The Mongolian neo-Nazis, however, don't seem to mind adopting the trappings of other cultures when it suits them. The UBPost's Kirril Shields reports that Murgun-Erdene, the head of the Mongolian National Association,

...arrives at an interview wearing an Iron Cross, a hat with the SS Death's Head pinned to its front and military fatigues; he has not donned anything that resembles traditional Mongolian attire, nor do the two "minders" who accompany him...

One justification or explanation, states Murgun-Erdene when asked about the correlation between Mongolia and Hitler's despotic Germany, is that he believes Hitler was, in many ways, a student of Chinggis Khaan. "Historically, when Hitler was reading the history of Chinggis Khaan in prison, he enjoyed the book and chose this sign as his symbol." He also adds that the way Hitler conquered the world with his blitzkrieg was reminiscent of Chinggis Khaan's art-of-war. Jack Weatherford, author of the best-selling history "Genghis Khan and the Making of the Modern World," does not agree. "'The Secret History of the Mongols' was not available in Germany until the 1940s, nearly two decades after Hitler's imprisonment," Weatherford said. On the similarity of ethos between the two rulers, he again disputes any similarity. "Chinggis Khaan believed in the unity of all people under heaven and in respect for all religions. In this regard I see no similarity between him and Hitler."

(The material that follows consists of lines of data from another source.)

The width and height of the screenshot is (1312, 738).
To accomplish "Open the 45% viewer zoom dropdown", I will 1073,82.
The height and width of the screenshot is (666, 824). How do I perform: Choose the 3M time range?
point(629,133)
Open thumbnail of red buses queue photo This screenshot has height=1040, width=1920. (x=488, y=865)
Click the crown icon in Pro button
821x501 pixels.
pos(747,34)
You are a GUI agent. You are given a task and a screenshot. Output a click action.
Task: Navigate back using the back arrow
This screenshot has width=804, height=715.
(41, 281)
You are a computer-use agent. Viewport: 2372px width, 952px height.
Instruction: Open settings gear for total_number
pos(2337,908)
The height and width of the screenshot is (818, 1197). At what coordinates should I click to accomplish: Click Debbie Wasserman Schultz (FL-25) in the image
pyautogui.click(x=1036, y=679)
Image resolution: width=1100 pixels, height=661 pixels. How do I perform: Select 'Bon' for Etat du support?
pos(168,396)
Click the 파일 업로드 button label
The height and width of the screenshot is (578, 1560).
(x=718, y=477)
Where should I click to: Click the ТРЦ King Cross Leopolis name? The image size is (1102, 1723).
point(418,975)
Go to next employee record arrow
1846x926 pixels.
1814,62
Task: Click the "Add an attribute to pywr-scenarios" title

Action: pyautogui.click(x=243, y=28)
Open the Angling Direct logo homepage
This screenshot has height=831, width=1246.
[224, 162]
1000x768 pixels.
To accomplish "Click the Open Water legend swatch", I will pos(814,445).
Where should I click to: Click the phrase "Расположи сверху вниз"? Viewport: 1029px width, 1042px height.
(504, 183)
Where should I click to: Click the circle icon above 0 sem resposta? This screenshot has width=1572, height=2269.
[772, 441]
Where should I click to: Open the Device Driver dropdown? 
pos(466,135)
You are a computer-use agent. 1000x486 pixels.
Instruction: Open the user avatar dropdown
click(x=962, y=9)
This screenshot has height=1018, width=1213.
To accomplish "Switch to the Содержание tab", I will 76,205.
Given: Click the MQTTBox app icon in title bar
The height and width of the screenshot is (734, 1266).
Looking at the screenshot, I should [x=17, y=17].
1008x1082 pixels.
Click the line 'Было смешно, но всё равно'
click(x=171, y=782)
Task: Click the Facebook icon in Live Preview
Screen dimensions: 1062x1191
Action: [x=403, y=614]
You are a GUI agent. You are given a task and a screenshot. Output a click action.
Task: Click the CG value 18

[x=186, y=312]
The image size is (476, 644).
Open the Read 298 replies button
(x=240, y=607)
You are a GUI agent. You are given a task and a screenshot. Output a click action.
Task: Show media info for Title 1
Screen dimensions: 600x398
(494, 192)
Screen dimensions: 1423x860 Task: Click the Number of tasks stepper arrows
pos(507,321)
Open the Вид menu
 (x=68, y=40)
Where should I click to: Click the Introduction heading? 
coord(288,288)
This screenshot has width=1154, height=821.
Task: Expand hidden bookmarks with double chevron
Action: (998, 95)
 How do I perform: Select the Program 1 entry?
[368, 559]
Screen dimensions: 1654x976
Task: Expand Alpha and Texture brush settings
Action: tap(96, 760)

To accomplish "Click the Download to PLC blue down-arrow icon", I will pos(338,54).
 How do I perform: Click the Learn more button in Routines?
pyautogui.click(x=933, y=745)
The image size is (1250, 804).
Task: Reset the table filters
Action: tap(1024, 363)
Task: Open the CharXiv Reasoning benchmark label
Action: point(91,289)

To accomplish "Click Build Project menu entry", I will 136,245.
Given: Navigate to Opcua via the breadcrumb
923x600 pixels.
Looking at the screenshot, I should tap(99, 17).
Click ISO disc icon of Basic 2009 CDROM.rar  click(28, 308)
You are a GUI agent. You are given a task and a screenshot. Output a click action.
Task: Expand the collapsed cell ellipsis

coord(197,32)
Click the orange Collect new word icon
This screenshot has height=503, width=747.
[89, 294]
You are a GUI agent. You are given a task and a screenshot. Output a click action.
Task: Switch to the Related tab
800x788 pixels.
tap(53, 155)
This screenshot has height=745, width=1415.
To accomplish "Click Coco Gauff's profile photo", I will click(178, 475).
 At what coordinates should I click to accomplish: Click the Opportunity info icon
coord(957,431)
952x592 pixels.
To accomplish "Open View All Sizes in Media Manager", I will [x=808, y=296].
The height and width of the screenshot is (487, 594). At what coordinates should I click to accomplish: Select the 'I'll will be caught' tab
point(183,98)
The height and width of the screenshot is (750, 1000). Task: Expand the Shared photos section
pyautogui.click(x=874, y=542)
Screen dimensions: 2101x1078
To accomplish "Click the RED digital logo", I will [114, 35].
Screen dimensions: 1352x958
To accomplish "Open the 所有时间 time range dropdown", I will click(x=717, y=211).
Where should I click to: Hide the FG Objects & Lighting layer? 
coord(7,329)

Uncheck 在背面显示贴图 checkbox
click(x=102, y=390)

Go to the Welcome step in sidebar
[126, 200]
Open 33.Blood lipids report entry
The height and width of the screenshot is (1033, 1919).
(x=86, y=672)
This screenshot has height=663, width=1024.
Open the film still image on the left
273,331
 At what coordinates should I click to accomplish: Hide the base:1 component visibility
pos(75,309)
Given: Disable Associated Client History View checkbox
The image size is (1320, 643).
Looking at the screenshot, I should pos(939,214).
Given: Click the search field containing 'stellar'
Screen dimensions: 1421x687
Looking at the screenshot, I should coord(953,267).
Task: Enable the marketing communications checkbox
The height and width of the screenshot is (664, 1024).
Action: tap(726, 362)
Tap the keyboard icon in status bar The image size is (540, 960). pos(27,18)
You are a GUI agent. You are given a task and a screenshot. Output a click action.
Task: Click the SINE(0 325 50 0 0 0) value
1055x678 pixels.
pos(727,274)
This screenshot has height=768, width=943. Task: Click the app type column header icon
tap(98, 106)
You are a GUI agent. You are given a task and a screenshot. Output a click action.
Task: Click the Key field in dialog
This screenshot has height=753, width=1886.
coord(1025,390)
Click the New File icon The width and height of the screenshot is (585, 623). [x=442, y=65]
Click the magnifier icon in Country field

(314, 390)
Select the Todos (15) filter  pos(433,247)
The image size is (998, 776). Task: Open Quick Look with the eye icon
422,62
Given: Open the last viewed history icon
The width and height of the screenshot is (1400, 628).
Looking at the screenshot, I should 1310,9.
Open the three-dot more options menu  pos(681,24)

Shields has one more great nugget from Weatherford:

In another great irony, Weatherford noted, "The Germans [...] considered the Mongols as the opposite to the Germans. They taught that the existence of retarded children among the Germans was a result of the rape of pure German women by Mongols during the invasion of the thirteenth century."

Unfortunately, neither irony nor logic ever seem to work too well when arguing with neo-Nazis. Too bad Genghis Khan isn't around to knock some sense into them.